Input>
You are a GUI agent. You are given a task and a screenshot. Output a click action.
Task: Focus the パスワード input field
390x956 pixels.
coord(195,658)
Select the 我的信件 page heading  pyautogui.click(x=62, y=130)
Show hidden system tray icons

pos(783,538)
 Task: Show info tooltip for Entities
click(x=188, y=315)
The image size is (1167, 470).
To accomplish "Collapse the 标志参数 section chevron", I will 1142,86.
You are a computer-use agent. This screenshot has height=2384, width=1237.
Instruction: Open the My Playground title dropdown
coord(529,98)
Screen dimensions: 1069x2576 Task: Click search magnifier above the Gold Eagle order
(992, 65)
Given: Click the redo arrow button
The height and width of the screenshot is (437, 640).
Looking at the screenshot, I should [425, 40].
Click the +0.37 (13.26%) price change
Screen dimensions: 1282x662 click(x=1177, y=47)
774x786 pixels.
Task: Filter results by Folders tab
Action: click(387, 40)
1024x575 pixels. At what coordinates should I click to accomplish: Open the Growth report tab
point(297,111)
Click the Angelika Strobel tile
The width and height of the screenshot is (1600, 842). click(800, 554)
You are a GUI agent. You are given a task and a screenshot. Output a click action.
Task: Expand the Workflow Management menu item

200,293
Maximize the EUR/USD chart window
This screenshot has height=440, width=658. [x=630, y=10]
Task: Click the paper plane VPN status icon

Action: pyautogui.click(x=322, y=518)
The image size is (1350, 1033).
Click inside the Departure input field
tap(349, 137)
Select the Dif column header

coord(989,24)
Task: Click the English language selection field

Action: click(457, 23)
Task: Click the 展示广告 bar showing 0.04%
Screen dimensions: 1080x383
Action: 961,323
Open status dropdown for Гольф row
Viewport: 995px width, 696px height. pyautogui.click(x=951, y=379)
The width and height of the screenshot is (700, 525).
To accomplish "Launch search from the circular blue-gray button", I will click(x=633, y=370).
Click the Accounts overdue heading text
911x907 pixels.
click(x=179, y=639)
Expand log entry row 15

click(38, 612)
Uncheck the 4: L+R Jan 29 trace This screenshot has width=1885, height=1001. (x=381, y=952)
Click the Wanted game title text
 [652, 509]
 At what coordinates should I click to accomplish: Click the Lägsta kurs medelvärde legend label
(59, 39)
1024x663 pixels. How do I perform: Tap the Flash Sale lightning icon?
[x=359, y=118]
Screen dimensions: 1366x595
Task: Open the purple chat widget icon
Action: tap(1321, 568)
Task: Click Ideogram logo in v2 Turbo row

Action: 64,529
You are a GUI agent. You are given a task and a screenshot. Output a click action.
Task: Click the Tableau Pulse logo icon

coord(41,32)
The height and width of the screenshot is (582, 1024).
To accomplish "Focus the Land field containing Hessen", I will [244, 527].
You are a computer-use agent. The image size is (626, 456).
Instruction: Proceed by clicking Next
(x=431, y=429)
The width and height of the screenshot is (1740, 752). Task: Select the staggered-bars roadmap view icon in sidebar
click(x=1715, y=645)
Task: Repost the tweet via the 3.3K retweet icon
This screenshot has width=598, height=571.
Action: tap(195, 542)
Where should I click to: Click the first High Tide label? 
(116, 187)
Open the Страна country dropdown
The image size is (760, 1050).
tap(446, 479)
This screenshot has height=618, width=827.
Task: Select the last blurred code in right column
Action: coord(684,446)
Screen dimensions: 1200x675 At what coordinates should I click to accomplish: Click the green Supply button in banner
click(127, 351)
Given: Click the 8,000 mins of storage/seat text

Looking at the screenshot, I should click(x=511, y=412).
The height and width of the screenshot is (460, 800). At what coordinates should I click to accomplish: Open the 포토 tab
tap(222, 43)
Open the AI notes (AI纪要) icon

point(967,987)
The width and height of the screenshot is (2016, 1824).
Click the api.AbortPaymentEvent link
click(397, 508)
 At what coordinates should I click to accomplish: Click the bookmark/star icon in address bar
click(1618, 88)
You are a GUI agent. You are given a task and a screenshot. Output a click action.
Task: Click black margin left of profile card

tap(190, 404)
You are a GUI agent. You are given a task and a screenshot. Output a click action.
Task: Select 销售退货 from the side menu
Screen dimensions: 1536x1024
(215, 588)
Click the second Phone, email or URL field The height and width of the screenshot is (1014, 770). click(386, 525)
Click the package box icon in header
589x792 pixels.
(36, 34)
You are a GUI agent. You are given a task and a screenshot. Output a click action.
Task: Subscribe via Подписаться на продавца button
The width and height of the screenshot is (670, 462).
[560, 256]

Exercise instructions> Wherever the string "computer" appears in the data above, report the whole line.

Result>
You are a computer-use agent. This screenshot has height=2384, width=1237.
You are a computer-use agent. The image size is (626, 456).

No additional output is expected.